The various public reserve data illustrate, amongst other things, the wide range of estimates. The analyst producing a depletion profile will naturally take full note of these assessments, comparing them with such proprietary or confidential information as may be in his possession, in order to arrive at what seems to be a plausible and reasonable estimate. This is not an exact science, but calls for common sense to evaluate the trends, identify the anomalies and arrive at an acceptable answer. Some analysts may be discouraged at the lack of transparency and be reluctant to offer a conclusion without firmer foundations, but in a political sense it seems better to provide governments with a working model upon which they can begin to plan. Such a model is illustrated in Fig. 2-6.
For the reasons explained above, it is evident that the growth of oil production over the past 150 years must give way to decline as the resources are depleted. While this can hardly be denied, a debate rages as to the date of the peak. But in fact it misses the point, especially as it is not a high or isolated peak but simply the maximum value on a gentle curve. What matters, and matters greatly, is the vision of the long decline that comes into view on the other side of it.
Fig. 2-6 illustrates a plausible model, albeit one subject to revision as new, more reliable information comes to hand. It illustrates all the categories of oil, on which some comments are offered below.
This category has supplied most to date and will dominate oil supply far into the future. It is relatively easy, cheap and fast to produce, with production costs ranging from about US$ 5/bbl in the Middle East to US$ 10-15 as a world average. The price of oil has risen three-fold in the past few years, the increase representing profiting from shortage, as the production costs have not changed materially. Some 75% of it lies in giant fields (corresponding to roughly 1% of the number of oilfields worldwide), most ofwhich were found long ago. All the significant provinces have now been identified both onshore and offshore, although further small plays may yet be found in complex structural conditions, as for example in the thrust belts in front of mountain chains. The offshore too has been very thoroughly explored, having the advantage that high-quality seismic surveys may be shot relatively inexpensively. Drilling is also, somewhat surprisingly, often easier offshore than onshore, as problems of access in difficult terrain are avoided.
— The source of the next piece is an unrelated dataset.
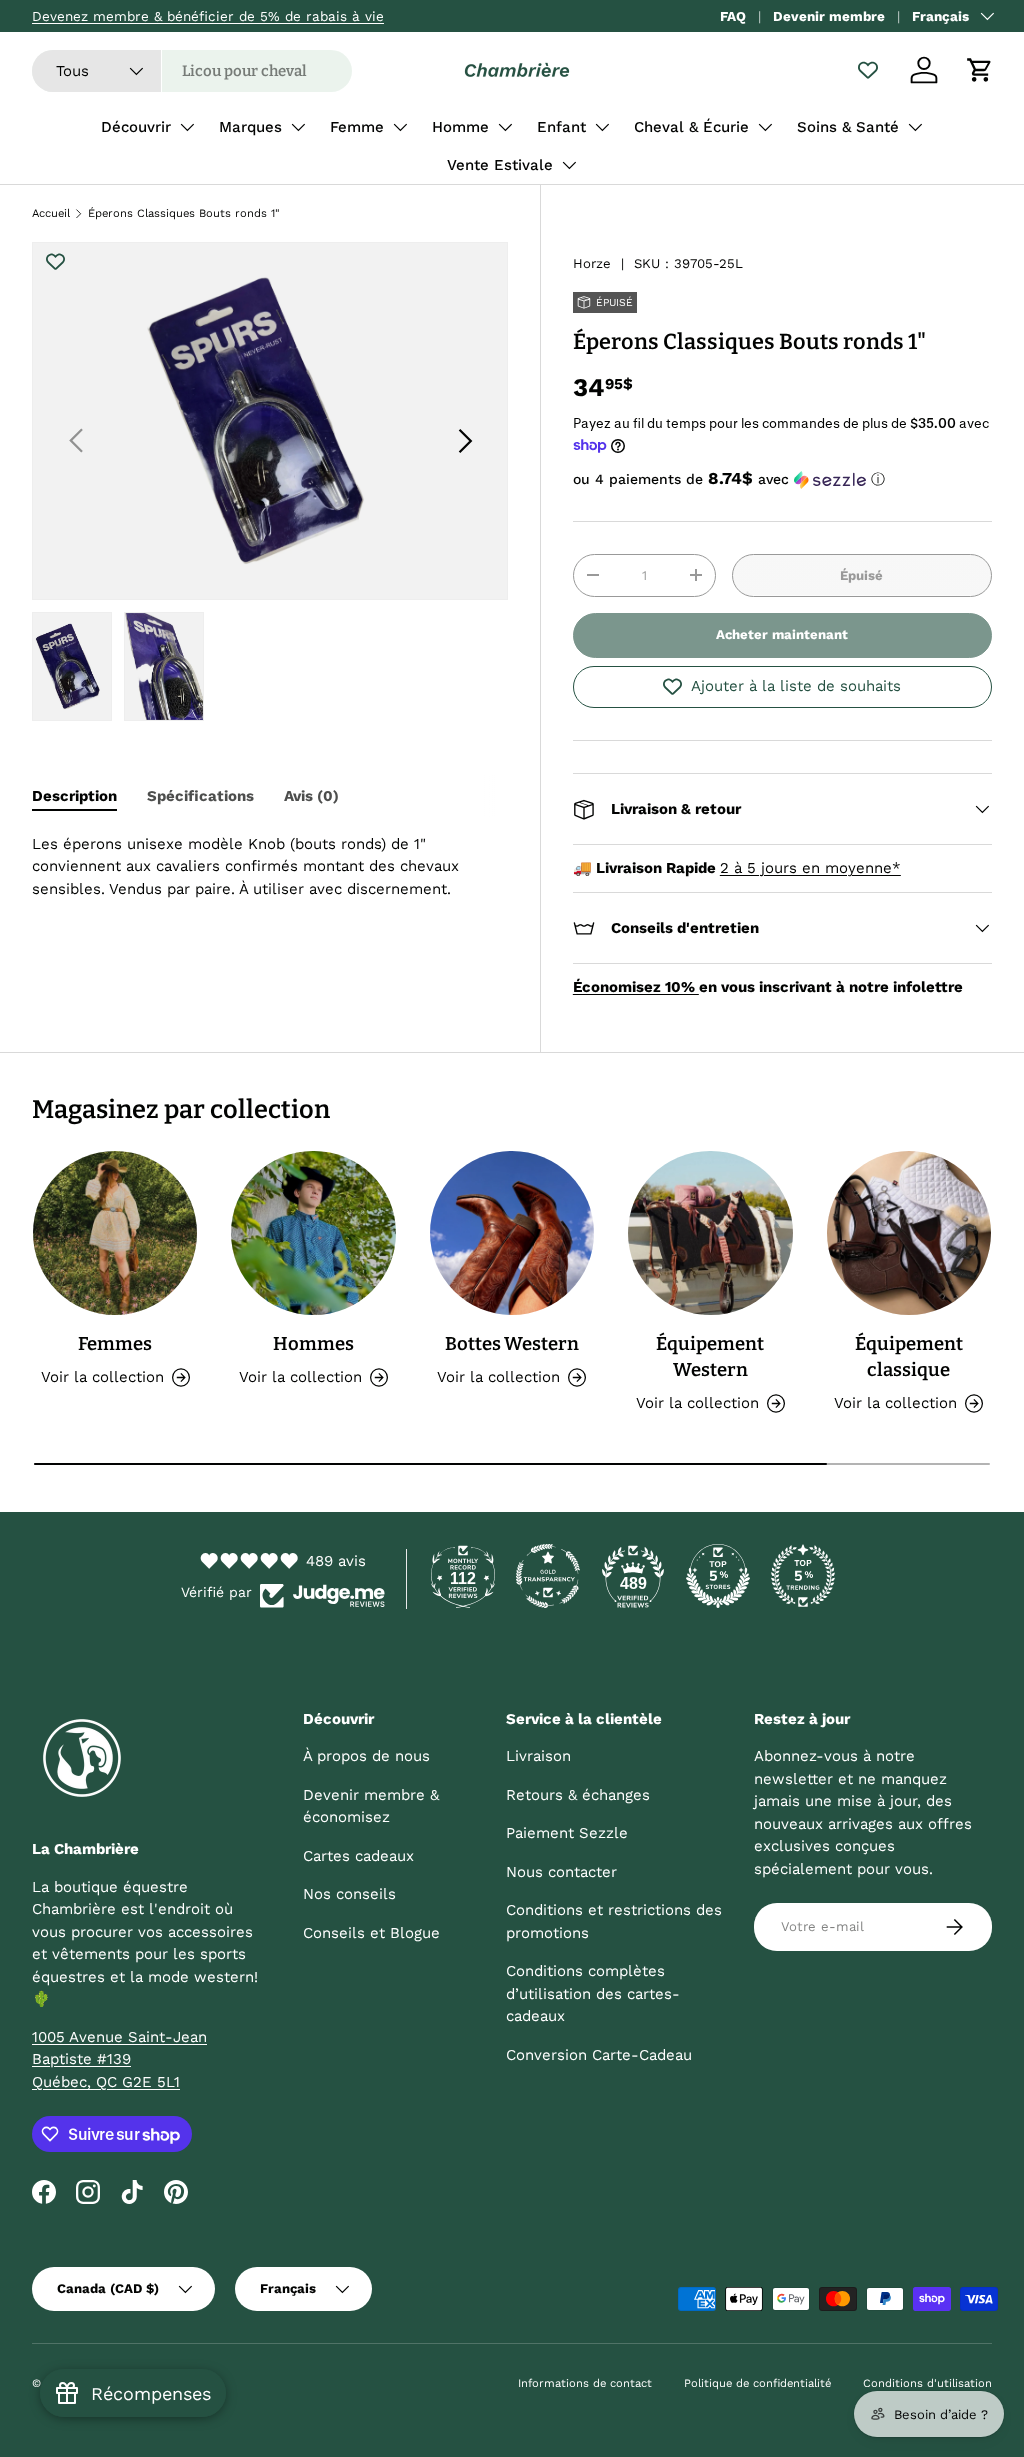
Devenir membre (829, 16)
Hopes are sometimes entertained that the former Soviet Union may have much left to find, but in reality the Soviet explorers were as efficient as their western counterparts and being free from commercial constraints could in fact plan efficient campaigns, even drilling purely to secure geological information. Indeed, the critical geochemical breakthrough that made it possible to identify the source rocks in detail owes much to Soviet scientists.
It is convenient to include in the Heavy Oil category dense and viscous oils as well as those derived from coal and immature source rocks, as they are all characterised by a high resource base but a low extraction rate and net energy yield.